Please extend the passage on neonatal sepsis and antibiotic resistance in E. coli, picking up after its final sentence.

**** Passage for review

Table 3 shows the antibiotic susceptibility pattern of E. coli in different groups which demonstrates that the isolate was completely resistant to vancomycin in all the groups. Resistance was higher for monotherapy of semi-synthetic penicillin group of antibiotics while combination therapy of semi-synthetic penicillins with sulbactum showed significantly higher (P< 0.01) antibacterial activity when compared to their monotherapies. Imepenam and gatifloxacin showed the highest sensitivity (100%), followed by Piperacillin-Tazobactum and Ciprofloxacin in all the groups however the frequency of resistance was more common in low birth weight neonates of early onset sepsis (Table 3).

TABLE 3: ANTIBIOTIC SUSCEPTIBILITY PATTERNOF E. COLI IN LOW AND NORMAL BIRTH WEIGHT NEONATES OF EOS AND LOS

Thus, the study demonstrates that low birth weight and prematurity were associated with higher risk of early onset sepsis and the drug resistance was also more common in low birth weight neonates of early onset sepsis.

DISCUSSION: Sepsis is still prevalent in newborns and it is a major medical problem. The incidence of neonatal septicemia is 1-10/1000 normal live births and 1 per 250 premature live births and it is also one of the important causes of neonatal morbidity and mortality ^{3, 4, 5, 16}. 

In the present study, the prevalence of positive blood culture was 44.5% which was comparable to studies of Rahman et al., (2002) (62.8%) and Bhttacharjee et al., (2008) (48%) but it was in contrast with reports from Mohammad-Mehdi Karambin et al., (2010) (10.4%) ^{17, 18, 19}. This may be because of regional variation in prevalence of microbes.

Considering sex preponderance, no significant relationship was found between sex and sepsis though some studies have reported the male preponderance in sepsis ¹⁵.

********
**** Extracted entries

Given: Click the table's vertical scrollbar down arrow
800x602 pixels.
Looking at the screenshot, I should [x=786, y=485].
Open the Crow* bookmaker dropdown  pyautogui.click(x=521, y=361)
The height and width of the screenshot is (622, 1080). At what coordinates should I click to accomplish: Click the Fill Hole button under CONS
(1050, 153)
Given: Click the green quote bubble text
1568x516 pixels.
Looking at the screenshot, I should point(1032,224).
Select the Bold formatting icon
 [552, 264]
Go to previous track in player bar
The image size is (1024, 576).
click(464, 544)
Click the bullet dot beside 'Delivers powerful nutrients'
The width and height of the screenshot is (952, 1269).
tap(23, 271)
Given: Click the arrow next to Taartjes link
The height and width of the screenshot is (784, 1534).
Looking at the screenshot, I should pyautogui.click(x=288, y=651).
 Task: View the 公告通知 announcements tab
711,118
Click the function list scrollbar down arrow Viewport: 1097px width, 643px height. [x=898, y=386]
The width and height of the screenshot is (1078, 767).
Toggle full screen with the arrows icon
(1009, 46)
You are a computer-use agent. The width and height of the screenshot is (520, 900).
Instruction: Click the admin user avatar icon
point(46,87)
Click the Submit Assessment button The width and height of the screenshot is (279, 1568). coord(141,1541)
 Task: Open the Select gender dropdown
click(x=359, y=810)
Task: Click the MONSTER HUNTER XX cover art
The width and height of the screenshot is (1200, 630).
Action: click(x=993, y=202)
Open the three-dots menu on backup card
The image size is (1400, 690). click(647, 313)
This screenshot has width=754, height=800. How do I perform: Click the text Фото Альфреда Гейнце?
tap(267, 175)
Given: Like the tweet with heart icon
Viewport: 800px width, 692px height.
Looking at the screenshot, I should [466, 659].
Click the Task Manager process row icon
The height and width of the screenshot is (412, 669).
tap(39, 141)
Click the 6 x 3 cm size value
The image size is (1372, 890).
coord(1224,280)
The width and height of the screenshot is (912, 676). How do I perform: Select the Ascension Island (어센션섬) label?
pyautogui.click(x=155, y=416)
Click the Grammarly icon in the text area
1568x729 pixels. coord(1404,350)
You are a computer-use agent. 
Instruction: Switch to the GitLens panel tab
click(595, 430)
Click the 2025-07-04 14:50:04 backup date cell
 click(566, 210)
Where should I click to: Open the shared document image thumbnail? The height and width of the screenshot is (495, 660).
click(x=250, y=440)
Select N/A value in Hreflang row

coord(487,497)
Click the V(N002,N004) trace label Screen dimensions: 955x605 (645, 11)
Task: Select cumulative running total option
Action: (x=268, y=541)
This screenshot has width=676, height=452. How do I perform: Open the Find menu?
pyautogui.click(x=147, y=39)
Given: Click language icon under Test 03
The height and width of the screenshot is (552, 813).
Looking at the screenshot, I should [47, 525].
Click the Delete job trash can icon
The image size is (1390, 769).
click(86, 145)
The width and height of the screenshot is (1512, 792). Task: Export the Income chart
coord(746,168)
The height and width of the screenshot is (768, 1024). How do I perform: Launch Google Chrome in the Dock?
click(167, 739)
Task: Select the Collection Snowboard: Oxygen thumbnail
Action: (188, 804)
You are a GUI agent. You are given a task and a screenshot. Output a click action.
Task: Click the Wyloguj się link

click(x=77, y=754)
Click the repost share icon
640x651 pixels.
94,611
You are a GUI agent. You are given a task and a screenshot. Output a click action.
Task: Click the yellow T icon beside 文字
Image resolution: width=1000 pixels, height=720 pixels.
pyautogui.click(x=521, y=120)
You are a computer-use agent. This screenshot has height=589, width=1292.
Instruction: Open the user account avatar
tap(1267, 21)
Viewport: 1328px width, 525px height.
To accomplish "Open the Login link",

********

* Answer to the problem
In the present investigation, among the cases with positive blood cultures, 80 (78.43%) neonates presented with EOS and 22(21.56%) presented with LOS (Table 2) and the prevalence of early onset sepsis (EOS) was significantly higher than late onset sepsis (LOS). These findings were in consistent with the reports of other developing countries like Iran (77.5% vs.22.5%) (Movahedian et al., 2006) and Bangladesh (70.7 vs. 29.3%) (Rasul et al., 2006), but in contrast with reports from Saudi Arabia (39% vs. 61%) (Dawodu et al., 1997), Pakistan (42% vs.58%) (Aftab and Iqbal, 2006) and Libya (31 vs.69%) (Misallati et al., 2000) where, late onset sepsis is more common ^{20, 21, 22, 23, 24}.

The lower frequency of LOS in this study might be either due to early administration of antibiotics or more referral of preterm labors and preterm newborns to our centre or early discharge policy in the hospital. Findings of this study indicate that the low birth weight and prematurity were associated with higher risk of sepsis (P<0.001) which agrees with the previous reports ^{19, 25, 26}.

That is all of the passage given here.